Problem details
Where does the string "screenshot" appear in the records? Copy every line that contains it.

Data provided
^^^^^^^^^^^^^^^^
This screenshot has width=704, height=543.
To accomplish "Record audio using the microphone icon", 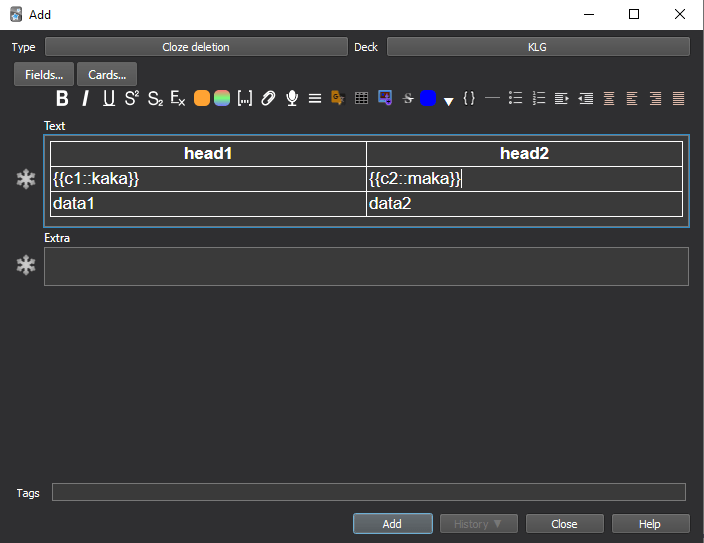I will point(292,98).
^^^^^^^^^^^^^^^^
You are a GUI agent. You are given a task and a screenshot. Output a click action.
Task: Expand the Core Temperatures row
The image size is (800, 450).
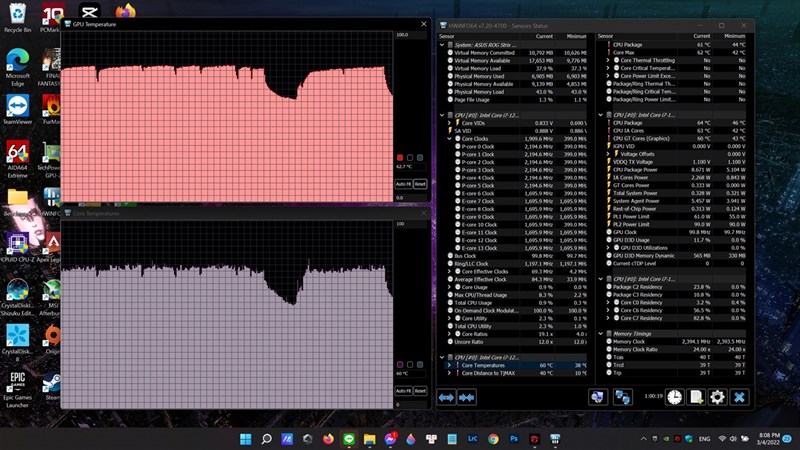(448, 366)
^^^^^^^^^^^^^^^^
Result below
This screenshot has width=704, height=543.
You are a GUI agent. You are given a task and a screenshot. Output a click action.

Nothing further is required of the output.